Reino Unido y Estados Unidos destacaron que el Consejo no entrará en acción hasta después de la próxima reunión de la Junta, lo que constituye una «ventana de oportunidad» para Irán, tal y como lo definió esta semana el propio Al-Baradei. «Después del 6 de marzo, el Consejo de Seguridad de la ONU puede -de ser necesario- aplicar presión adicional sobre Irán», dijo el embajador británico ante el organismo, Peter Jenkins.
«Tenemos ahora un mes hasta que la Junta (de la AIEA) se reúna, esperamos que Irán tome esta oportunidad para reconstruir la confianza internacional», añadió.
El representante estadounidense, Gregory Shulte, señaló que la Junta espera que los líderes de Irán «oigan el mensaje que lanzamos hoy, un mensaje de preocupación que les pide que elijan un camino de cooperación y colaboración, y no uno de confrontación».

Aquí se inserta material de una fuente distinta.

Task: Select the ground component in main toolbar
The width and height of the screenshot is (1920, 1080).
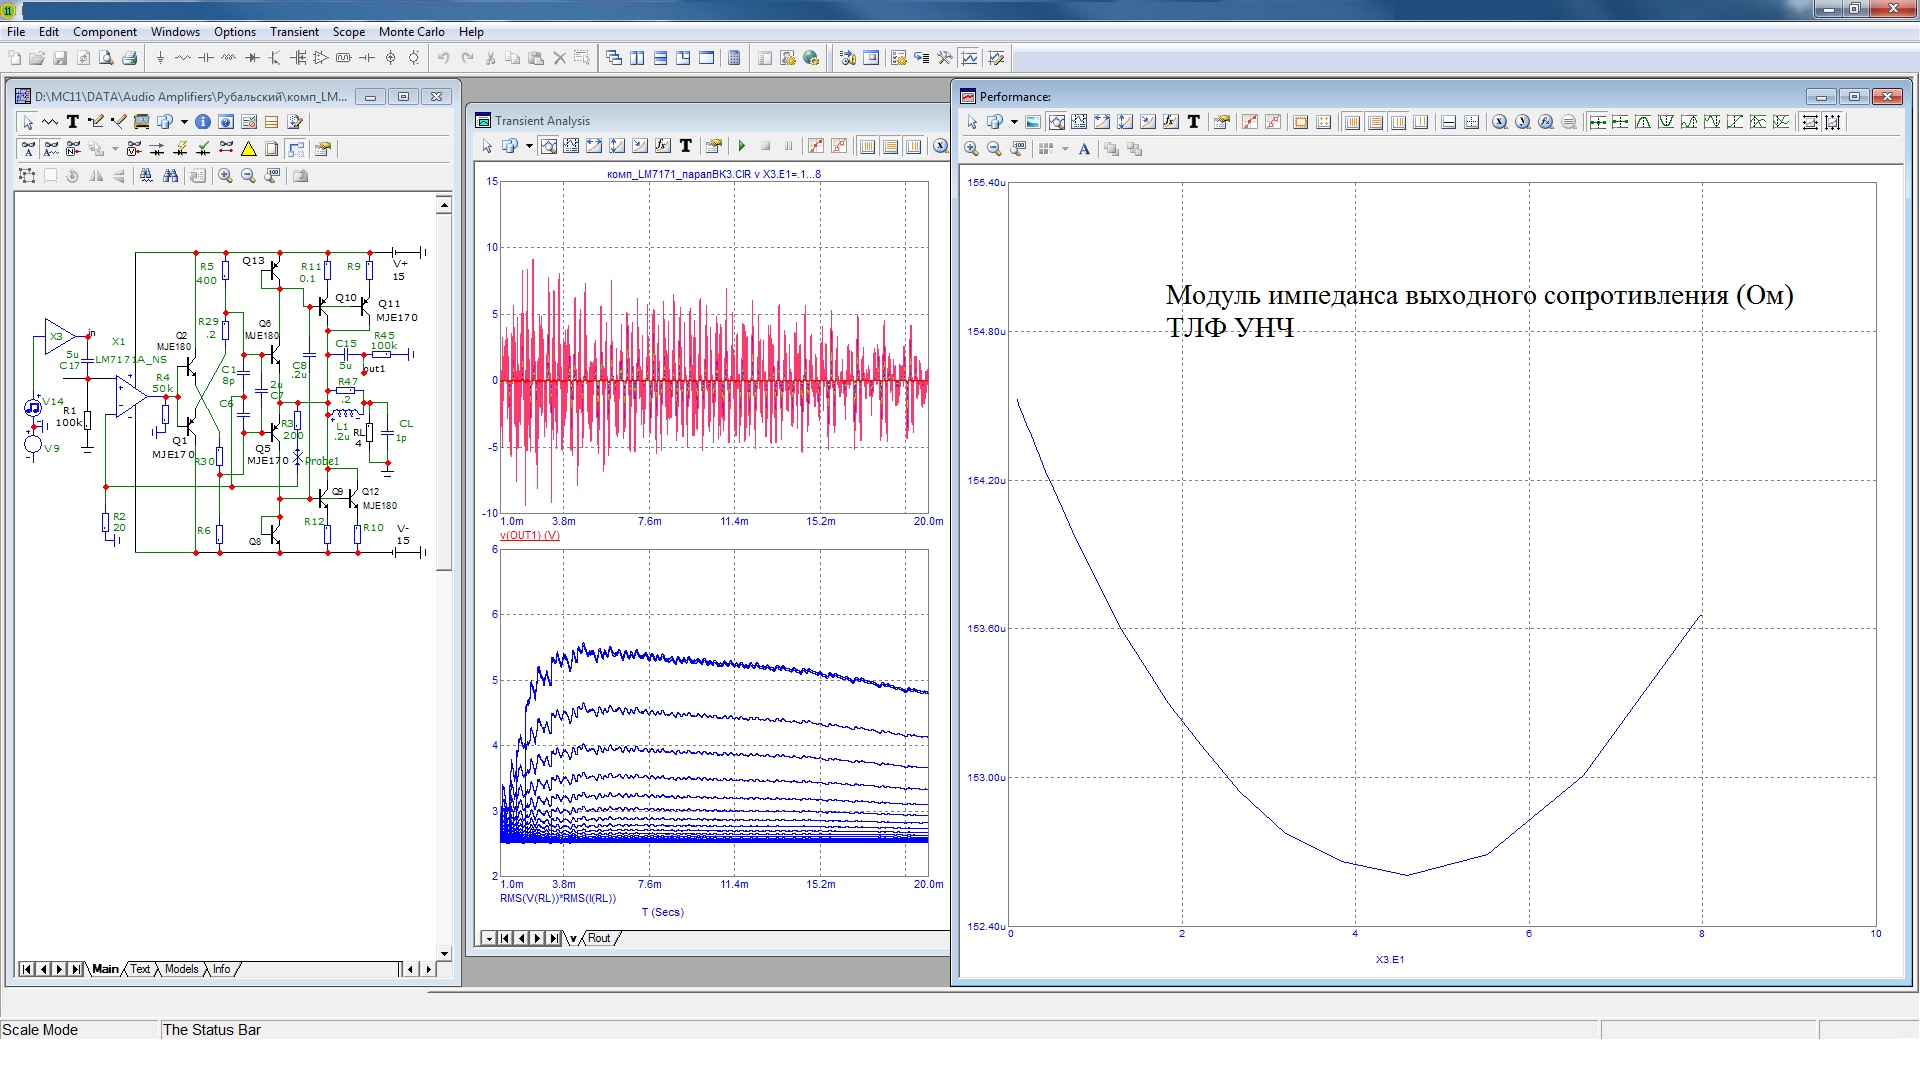Action: [160, 58]
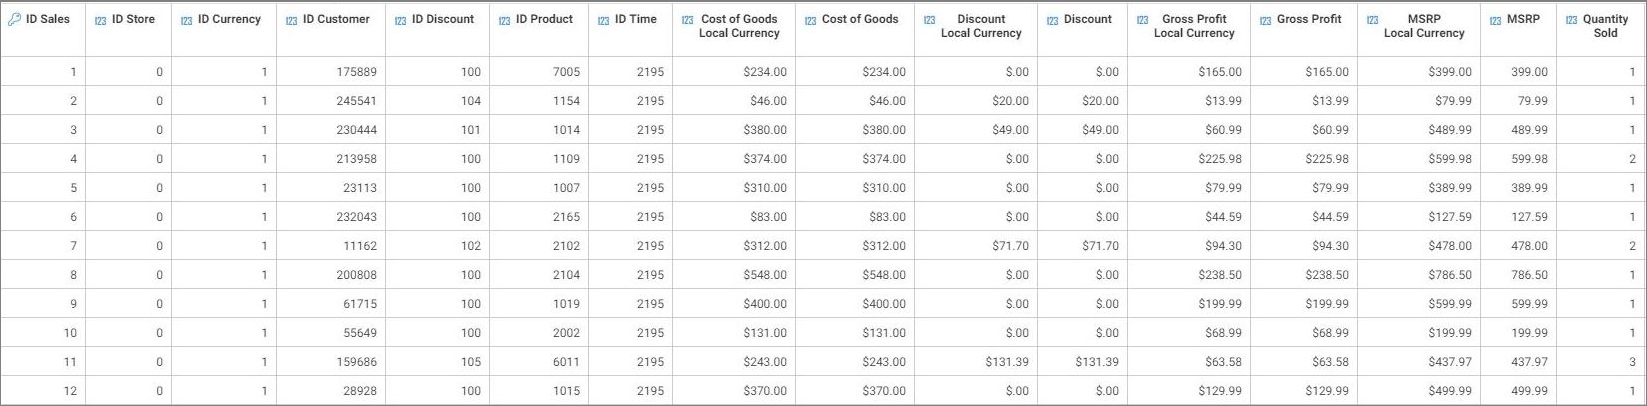
Task: Click the numeric type icon beside ID Store
Action: pyautogui.click(x=100, y=20)
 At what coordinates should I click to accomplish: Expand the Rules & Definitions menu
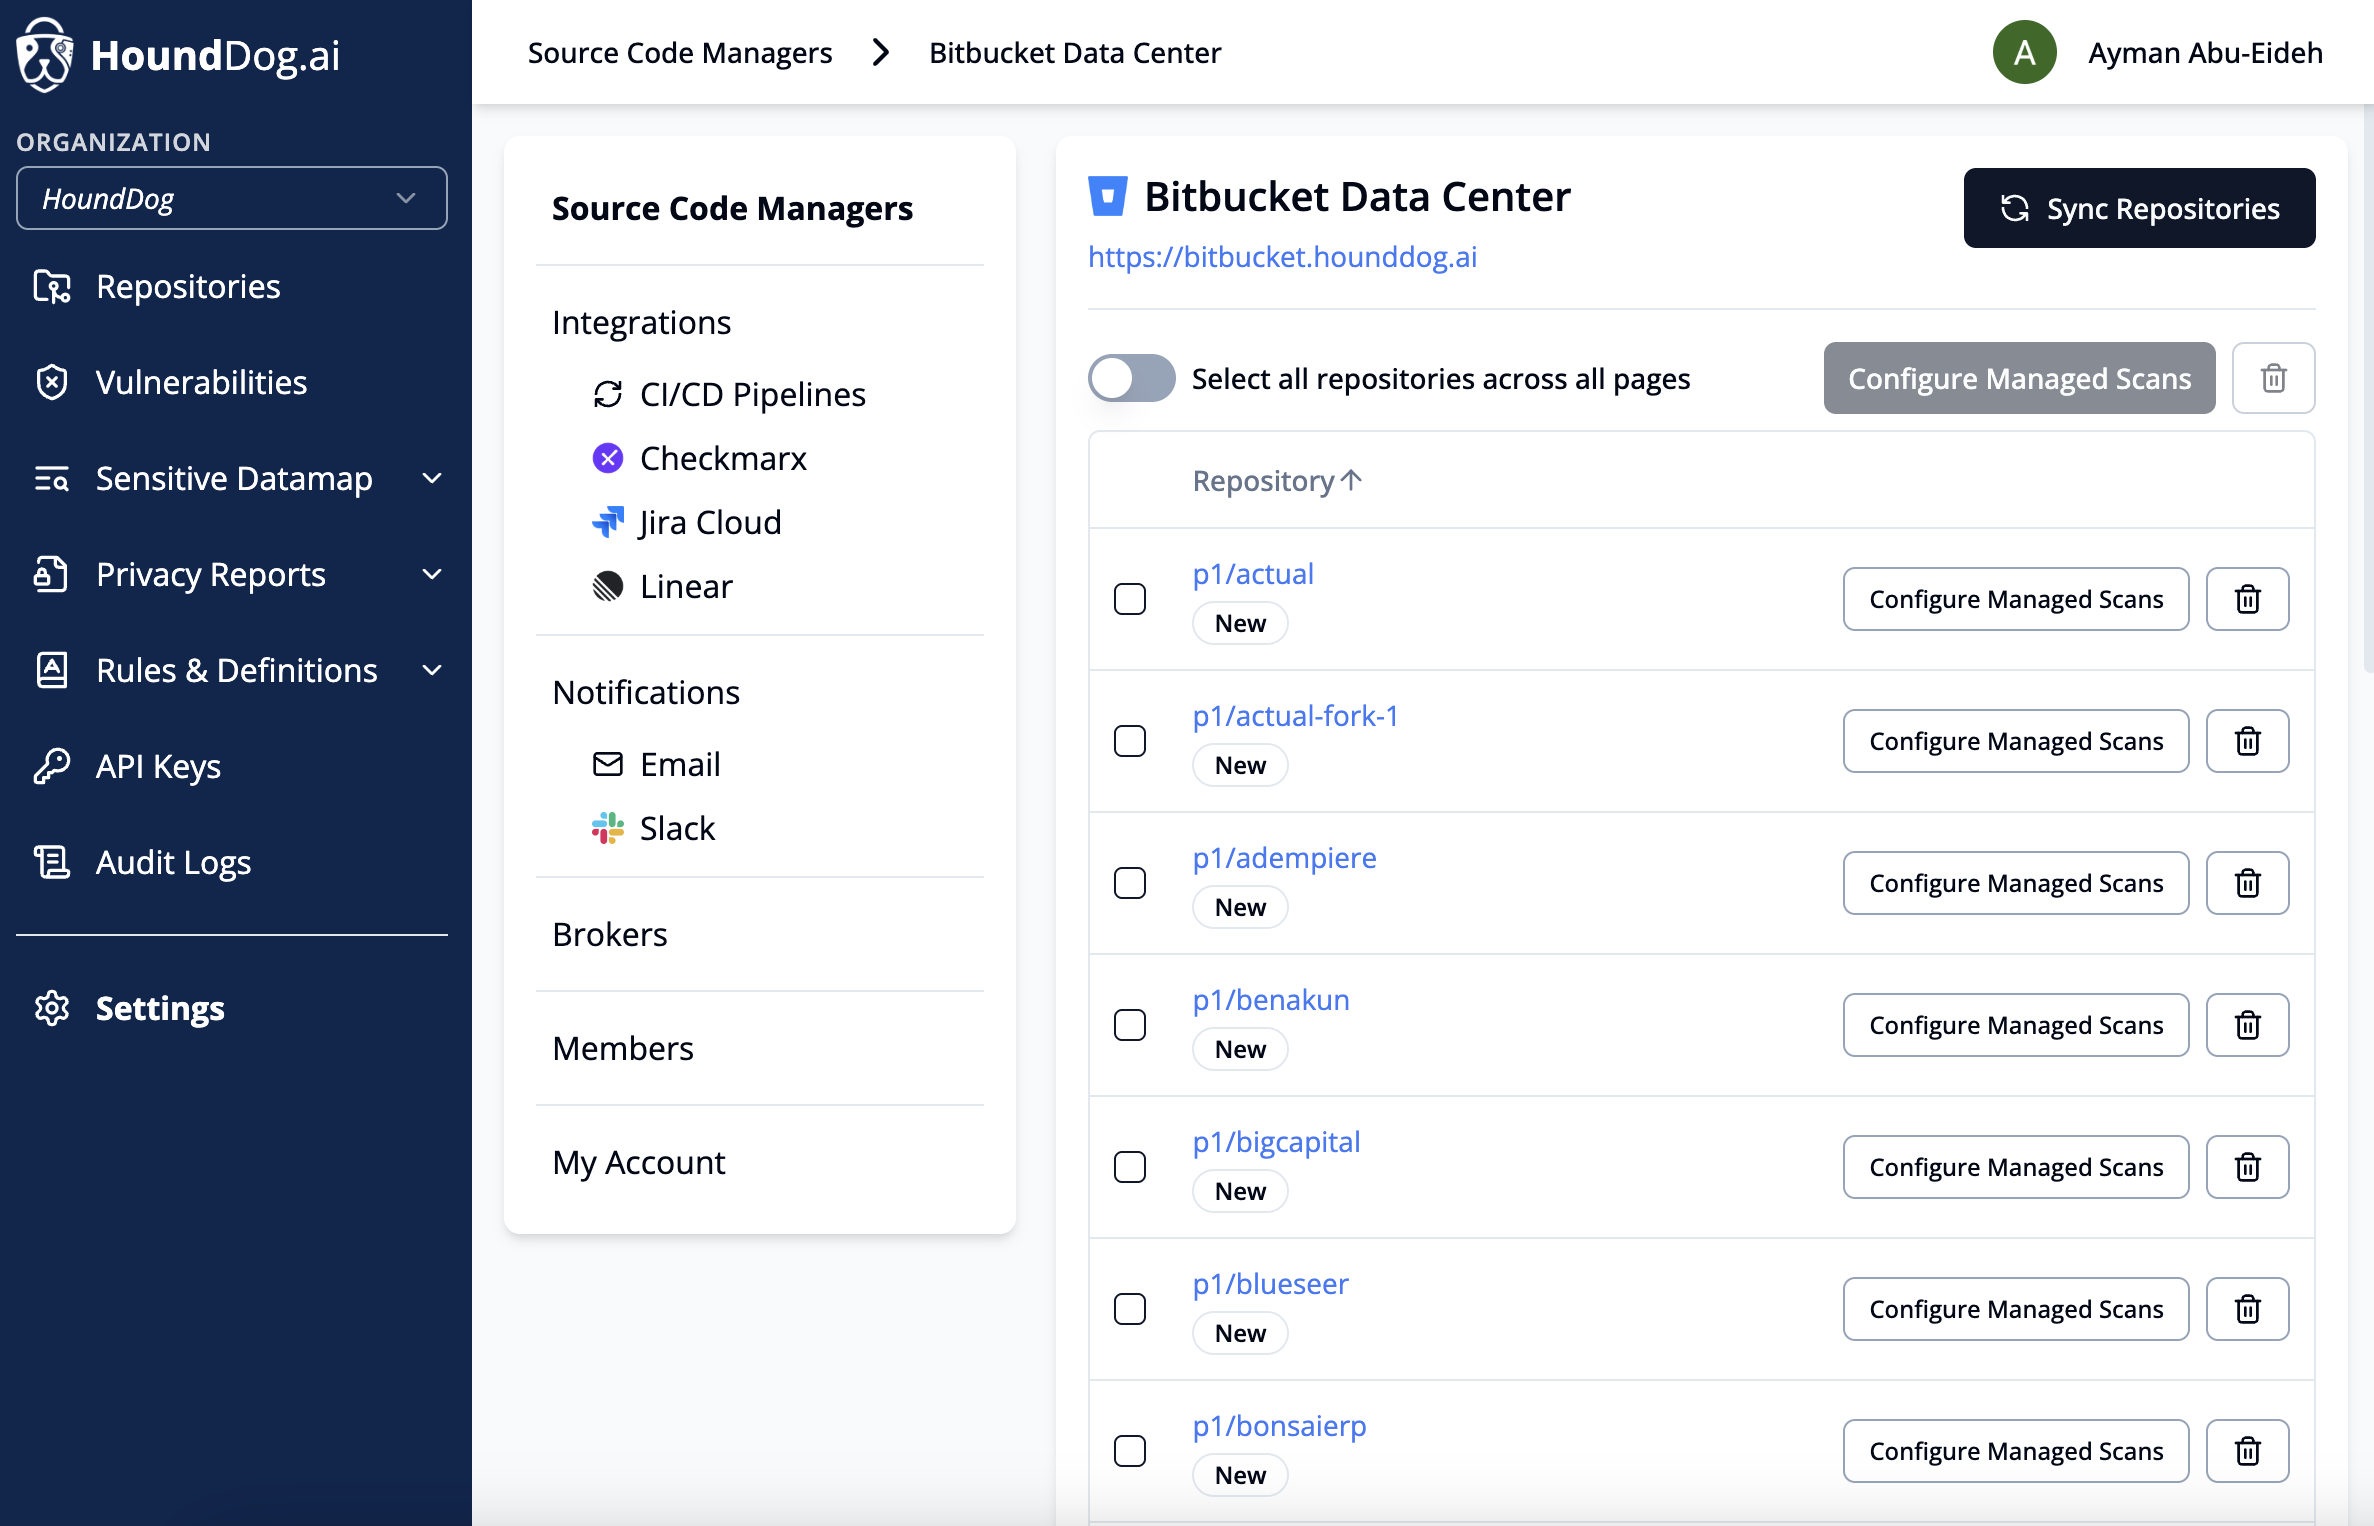pos(236,670)
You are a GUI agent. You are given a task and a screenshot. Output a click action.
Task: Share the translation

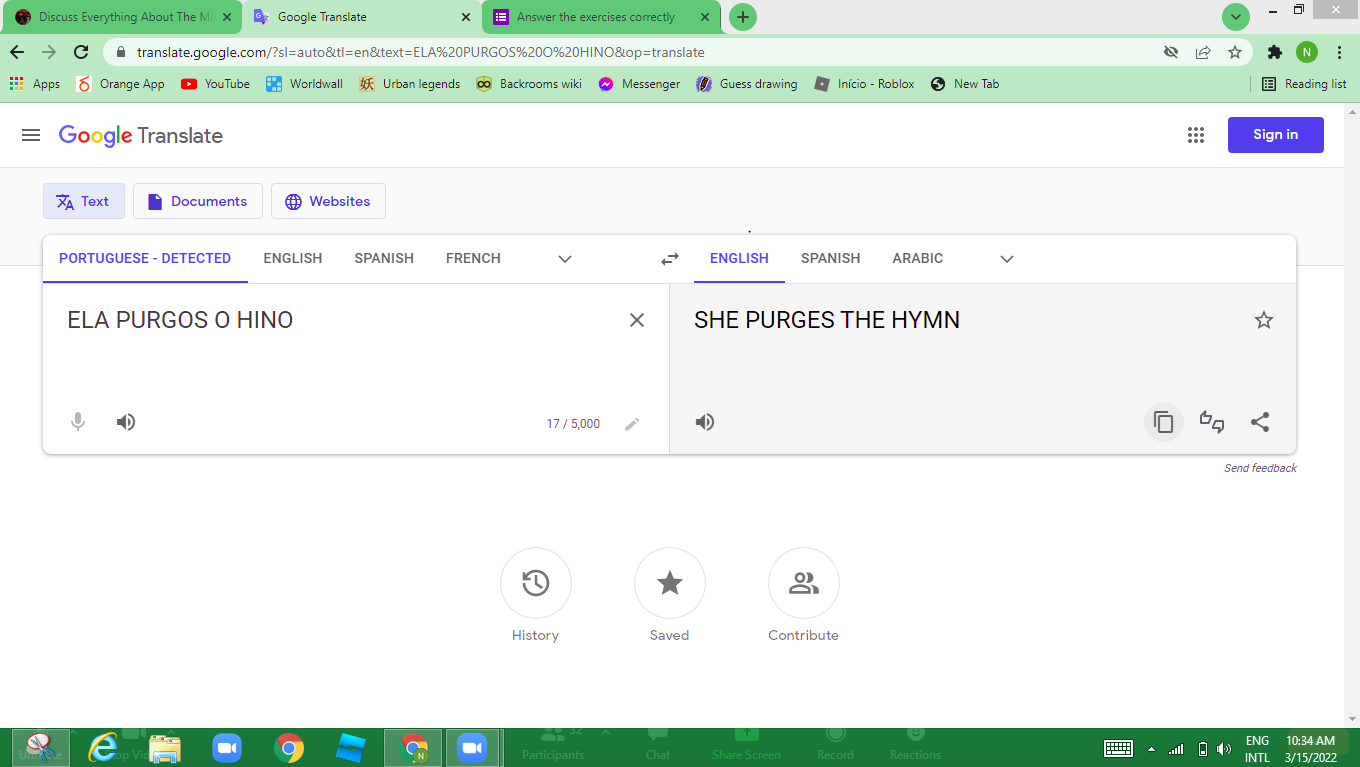[1260, 422]
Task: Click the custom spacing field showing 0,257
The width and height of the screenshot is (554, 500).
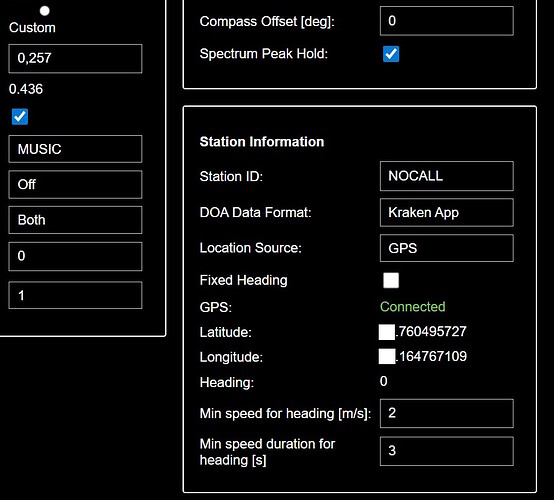Action: (x=75, y=58)
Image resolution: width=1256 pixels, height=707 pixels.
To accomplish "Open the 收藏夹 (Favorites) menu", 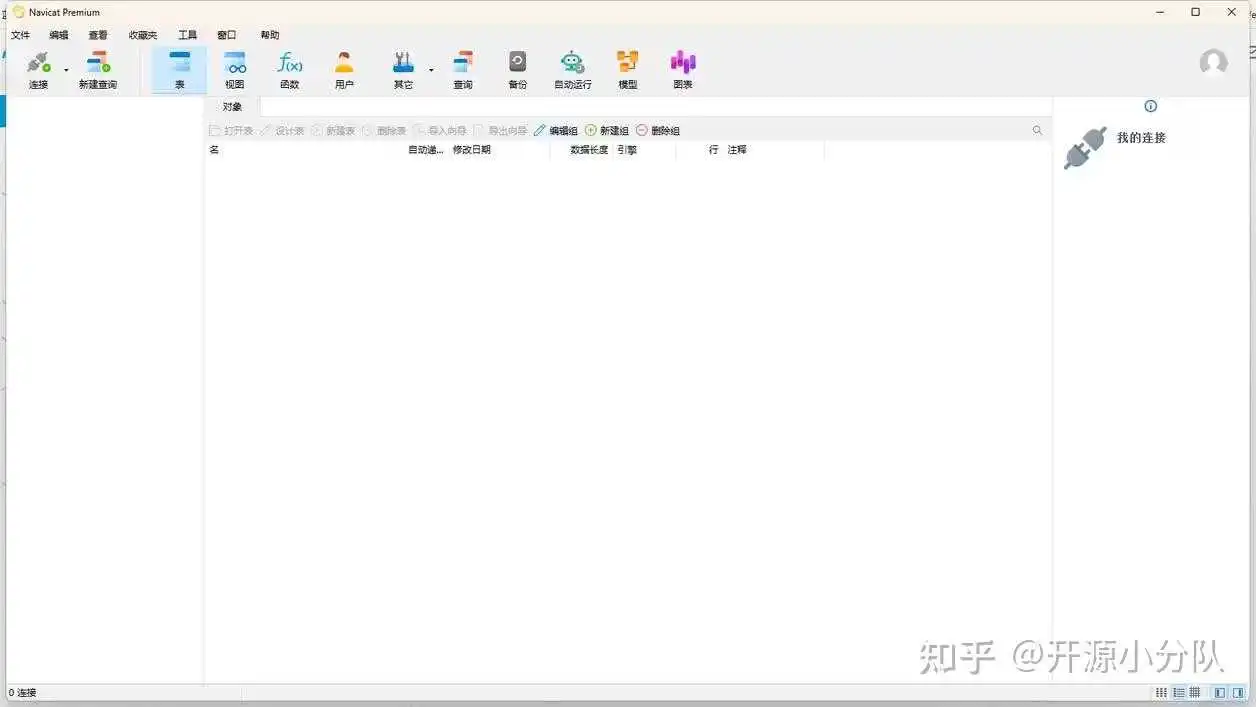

La respuesta de la república islámica fue desafiante. El presidente Mahmud Ahmadineyad decidió reiniciar el programa iraní de enriquecimiento de uranio «a pleno rendimiento» y ordenó suspender desde hoy la aplicación del 'protocolo adicional' que permitía las inspecciones por sorpresa de la AIEA a las instalaciones nucleares iraníes. De esta forma, cumple la ley aprobada por el Parlamento iraní el pasado mes de diciembre, en la que se advertía que el país abandonaría ese 'protocolo adicional' en el caso de que el programa nuclear fuera enviado al Consejo de Seguridad.
En una carta enviada a Gholamreza Aqazadeh, director del Organismo iraní de Energía Atómica, Ahmadineyad lamentó la «reacción apresurada (de Europa) contra las actividades nucleares de Irán» , a las que calificó de totalmente legales y limitadas. Asimismo, animó a «técnicos, universidades e institutos de investigación» a lograr «un mayor desarrollo de nuestra tecnología autóctona», para lo que se llevará a cabo una «amplia convocatoria de puestos de trabajo».
Sin base legal
Enriquecer uranio -legal bajo el Tratado de No Proliferación de armas nucleares (TNP)- es tan sensible porque tiene aplicaciones civiles en la producción de combustible para plantas atómicas, pero también sirve para la fabricación de bombas nucleares. Ante la insistencia de Irán de hacerse con esa tecnología, EE UU y la UE sospechan que Teherán quiere usar esos conocimientos para fines militares.
La adopción de la resolución se complicó en el último momento después de la solicitud presentada por Egipto de incluir en el texto un llamamiento a la creación de una zona libre de armas nucleares en Oriente Próximo, considerado como una referencia indirecta a Israel. La versión finalmente adoptada menciona como objetivo un Oriente Próximo «libre de armas de destrucción masiva». De esta forma, se evitó destacar indirectamente a Israel, ya que se sospecha que otros países de la región, como por ejemplo Siria, disponen de arsenales de armas biológicas y/o químicas.
Por eso, la resolución fue aprobada también por dos países árabes, Egipto y Yemen, mientras que Argelia y Libia se abstuvieron en la votación. Los únicos en oponerse abiertamente fueron Venezuela y Cuba, junto con Siria, el principal aliado de Irán en Oriente Próximo.